EDIT: eyeballfrog's answer says that the correct way is $v_0=R_2R_1v_2$. You also said in your question that obviously, $R_2R_1\neq R_1R_2$. So the answers we provided seem inconsistent. However, consider that both $$ [x]_0=[R_1]_0^0[R_2]_1^1[x]_2 $$ and $$ [x]_0=[R_2]_0^0[R_1]_0^0[x]_2 $$ In fact, $[R_1]_0^0[R_2]_1^1=[R_2]_0^0[R_1]_0^0$, so if you don't use coordinate transformations carefully, it looks like we would have $R_1R_2=R_2R_1$ - however, if we use the $[\cdot]$ notation, the confusion disappears as the $R$'s represent rotations in different bases. So in fact both answers are correct, it just amounts to different coordinate expressions.

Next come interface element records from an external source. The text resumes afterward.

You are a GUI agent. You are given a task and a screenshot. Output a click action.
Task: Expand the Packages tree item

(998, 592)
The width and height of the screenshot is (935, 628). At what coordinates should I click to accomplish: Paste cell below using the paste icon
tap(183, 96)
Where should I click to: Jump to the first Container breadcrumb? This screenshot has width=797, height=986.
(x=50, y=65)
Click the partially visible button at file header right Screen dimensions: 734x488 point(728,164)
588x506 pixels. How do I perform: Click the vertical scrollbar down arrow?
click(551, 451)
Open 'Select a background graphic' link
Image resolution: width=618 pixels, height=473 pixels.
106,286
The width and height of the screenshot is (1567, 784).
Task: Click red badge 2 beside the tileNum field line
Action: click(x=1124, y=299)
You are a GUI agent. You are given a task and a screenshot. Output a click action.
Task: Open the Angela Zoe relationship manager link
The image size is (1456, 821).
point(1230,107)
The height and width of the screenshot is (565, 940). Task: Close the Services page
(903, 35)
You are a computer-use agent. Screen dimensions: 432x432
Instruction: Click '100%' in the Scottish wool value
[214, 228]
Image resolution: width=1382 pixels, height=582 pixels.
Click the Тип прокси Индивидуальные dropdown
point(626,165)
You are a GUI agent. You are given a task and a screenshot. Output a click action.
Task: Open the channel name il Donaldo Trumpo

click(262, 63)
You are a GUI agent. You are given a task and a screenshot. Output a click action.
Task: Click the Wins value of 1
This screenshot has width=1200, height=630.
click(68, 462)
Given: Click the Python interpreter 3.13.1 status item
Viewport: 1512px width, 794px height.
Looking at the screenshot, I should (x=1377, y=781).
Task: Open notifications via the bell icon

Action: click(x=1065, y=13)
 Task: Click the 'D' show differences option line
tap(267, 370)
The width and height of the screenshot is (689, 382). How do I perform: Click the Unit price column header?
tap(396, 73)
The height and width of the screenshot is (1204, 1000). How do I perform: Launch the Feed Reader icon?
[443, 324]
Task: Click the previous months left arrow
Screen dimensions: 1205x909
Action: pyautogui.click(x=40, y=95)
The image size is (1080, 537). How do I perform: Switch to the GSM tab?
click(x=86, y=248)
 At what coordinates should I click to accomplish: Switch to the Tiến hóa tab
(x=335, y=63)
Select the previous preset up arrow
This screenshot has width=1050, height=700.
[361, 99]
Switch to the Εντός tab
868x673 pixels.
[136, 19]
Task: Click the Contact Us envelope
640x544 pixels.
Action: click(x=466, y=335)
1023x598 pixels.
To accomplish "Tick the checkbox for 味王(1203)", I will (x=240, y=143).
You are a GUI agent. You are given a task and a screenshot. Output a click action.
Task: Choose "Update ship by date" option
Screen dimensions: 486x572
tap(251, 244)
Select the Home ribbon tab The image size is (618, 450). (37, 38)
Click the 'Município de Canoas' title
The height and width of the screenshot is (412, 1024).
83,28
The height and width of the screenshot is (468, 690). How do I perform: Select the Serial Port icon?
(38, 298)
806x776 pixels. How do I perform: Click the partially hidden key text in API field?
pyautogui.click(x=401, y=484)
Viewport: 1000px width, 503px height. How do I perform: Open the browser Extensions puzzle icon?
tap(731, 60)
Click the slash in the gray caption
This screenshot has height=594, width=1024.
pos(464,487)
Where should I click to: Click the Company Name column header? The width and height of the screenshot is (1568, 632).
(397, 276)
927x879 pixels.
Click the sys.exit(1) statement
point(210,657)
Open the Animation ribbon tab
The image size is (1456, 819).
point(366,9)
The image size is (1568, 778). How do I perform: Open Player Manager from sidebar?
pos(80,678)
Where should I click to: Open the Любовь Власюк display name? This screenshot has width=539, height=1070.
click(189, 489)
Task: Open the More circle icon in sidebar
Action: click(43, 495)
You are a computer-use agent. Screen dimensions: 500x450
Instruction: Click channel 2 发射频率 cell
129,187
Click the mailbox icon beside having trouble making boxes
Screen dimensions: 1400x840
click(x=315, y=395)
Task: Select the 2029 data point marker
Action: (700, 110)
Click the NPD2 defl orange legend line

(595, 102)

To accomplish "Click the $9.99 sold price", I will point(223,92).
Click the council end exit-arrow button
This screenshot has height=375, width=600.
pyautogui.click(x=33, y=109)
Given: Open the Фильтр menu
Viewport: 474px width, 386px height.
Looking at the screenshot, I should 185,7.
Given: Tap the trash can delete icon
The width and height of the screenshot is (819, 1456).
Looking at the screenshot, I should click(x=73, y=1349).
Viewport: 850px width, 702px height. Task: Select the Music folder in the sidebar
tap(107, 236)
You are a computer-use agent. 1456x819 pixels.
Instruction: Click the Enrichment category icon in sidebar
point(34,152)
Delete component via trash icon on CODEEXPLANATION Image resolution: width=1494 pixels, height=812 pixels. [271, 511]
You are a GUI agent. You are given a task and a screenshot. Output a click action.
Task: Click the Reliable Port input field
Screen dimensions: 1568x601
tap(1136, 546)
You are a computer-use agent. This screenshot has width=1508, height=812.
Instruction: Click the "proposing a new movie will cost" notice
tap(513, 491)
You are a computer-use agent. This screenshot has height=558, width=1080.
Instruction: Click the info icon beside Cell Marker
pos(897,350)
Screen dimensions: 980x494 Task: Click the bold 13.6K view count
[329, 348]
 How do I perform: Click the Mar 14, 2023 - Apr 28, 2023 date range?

EDIT: Also, what about defining $R_3=R_2R_1$, is everything still consistent? Well, since $R_3$ takes $\mathcal{B}_0$ to $\mathcal{B}_2$, we have $[R_3]_0^0=[\mathrm{Id}]_0^2=[\mathrm{Id}]_0^1[\mathrm{Id}]_1^2=[R_1]_0^0[R_2]_1^1$. It looks like $R_1$ and $R_2$ have flipped - but this is actually just what needs to happen. Indeed, we already know the first equality in the following line: $$ [R_1]_0^0[R_2]_1^1=[R_2]_0^0[R_1]_0^0=[R_2R_1]_0^0=[R_3]_0^0 $$ as required.